In the latest Marquette University Law Poll, former Mark Neumann came in at only 10%, but since he was Congressman from my district for four years, I've had plenty of occasion to draw cartoons about him. In his TV ad, he attacks President Obama's Health Care reform for including coverage for abortion; running for Congress in 1994, the real estate developer attacked President Clinton's Health Care reform efforts:
Neumann's opponent in that race was Peter Barca, who had beaten Neumann 49.9% to 49.3% in a special election the previous year to fill the vacancy left when Clinton appointed 10-term Congressman Les Aspin Secretary of Defense. (1994 was Neumann's third race for Congress in as many years; Aspin had beaten him by 17 percentage points in 1992).

Neumann was unrelentingly negative, attacking Barca as a big spending tax-hiking errand boy of the Clinton-Democrat Bureaucracy Machine. This time, Neumann unseated the incumbent Barca with 49.4% of the vote to Barca's 48.8%, and quickly established himself as one of the most staunchly conservative members of the new staunchly conservative House majority.


In a stark contrast to Congressman Aspin, Freshman Neumann didn't bring home the bacon to his district. Nor was he inclined to; he proved to be a doctrinaire devoté of the Balanced Budget Amendment, opposed to pork-barrel spending, as well as to Big Government, abortion rights, environmental protection, LGBT equality, and all things progressive. The guy is deadly serious to the point where he looks incredibly awkward when he tries to smile. As a campaigner, he has been quick to go vicious, so he just doesn't come off as a nice guy. It was kind of like having Dwight Schrute as your Congressman.

In 1996, the Democrats' congressional candidate was, like Barca, a Kenoshan: President of the City Council Lydia Spottswood. The major issue that year was Social Security, which Republicans promised to replace by encouraging private investments, claiming that the present system would soon be broke. Spottswood responded that Neumann wanted to end Social Security.
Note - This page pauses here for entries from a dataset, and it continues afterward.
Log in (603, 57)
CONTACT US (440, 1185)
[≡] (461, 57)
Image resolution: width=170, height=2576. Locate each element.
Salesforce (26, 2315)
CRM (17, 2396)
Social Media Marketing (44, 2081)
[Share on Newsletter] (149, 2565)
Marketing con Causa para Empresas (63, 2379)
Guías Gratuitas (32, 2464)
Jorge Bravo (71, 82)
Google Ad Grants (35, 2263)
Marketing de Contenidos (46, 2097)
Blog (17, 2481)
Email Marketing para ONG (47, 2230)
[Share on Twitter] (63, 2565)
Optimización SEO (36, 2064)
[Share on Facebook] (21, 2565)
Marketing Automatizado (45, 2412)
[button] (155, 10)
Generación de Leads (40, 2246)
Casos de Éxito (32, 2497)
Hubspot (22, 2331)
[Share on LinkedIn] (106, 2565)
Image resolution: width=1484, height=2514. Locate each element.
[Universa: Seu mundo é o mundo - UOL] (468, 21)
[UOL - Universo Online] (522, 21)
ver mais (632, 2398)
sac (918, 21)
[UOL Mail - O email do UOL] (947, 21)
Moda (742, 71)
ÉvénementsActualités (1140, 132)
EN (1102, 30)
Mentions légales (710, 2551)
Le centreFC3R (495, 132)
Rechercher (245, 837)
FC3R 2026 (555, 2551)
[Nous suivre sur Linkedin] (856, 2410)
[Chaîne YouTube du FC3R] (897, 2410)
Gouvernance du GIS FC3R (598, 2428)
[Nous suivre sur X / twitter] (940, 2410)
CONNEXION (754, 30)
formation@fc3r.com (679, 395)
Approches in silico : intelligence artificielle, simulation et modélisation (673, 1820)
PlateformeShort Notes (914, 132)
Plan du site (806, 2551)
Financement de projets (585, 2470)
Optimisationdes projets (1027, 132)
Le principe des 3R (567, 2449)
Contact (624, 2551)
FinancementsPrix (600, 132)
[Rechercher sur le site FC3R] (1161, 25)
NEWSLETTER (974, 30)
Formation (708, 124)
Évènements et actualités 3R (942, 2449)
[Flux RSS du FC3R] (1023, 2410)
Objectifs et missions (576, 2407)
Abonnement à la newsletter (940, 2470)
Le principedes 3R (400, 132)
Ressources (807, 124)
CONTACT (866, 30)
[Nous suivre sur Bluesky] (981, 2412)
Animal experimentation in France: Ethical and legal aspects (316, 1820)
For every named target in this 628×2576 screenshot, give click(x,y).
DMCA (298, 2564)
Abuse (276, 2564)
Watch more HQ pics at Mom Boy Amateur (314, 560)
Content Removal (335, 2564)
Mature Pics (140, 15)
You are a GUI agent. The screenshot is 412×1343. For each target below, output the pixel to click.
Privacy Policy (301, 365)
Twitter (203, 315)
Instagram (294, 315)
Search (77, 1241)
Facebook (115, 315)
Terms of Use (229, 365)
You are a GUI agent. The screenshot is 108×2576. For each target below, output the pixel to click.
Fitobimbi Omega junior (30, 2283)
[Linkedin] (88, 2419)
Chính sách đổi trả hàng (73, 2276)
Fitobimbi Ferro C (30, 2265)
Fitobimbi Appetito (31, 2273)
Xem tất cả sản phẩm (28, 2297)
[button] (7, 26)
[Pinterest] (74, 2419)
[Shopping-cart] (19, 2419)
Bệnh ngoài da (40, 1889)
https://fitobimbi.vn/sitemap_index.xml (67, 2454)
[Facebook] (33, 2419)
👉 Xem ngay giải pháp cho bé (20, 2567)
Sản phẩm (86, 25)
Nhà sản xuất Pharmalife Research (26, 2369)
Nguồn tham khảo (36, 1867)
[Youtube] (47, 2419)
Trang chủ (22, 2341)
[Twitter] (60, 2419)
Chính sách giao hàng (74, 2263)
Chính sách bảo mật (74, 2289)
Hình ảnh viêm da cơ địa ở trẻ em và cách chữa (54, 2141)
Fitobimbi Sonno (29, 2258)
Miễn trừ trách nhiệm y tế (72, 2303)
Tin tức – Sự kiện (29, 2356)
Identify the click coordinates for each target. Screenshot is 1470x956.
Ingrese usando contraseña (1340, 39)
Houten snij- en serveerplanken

It was a nasty race on both sides. Two years later, Spottswood described Neumann's attitude toward her in a PBS interview with Kwame Holman:
"My opponent then was actually very hostile and overtly hostile when he would see me, which was rare. I don't think he was interested in seeing me very often."
Hilary Clinton and Al Gore made campaign appearances with Spottswood, but Neumann won 50.9% of the vote to Spottswood's 49.1%. Since then, the national Democratic party has made no effort to support Democrats running for Wisconsin's First Congressional District seat. Spottswood made one more try for Congress in 1998, when Neumann ran for the U.S. Senate; but outspent by Republicans and outside groups, she lost by 15 percentage points to 28-year-old congressional aide Paul Ryan as the DNC sat idly by.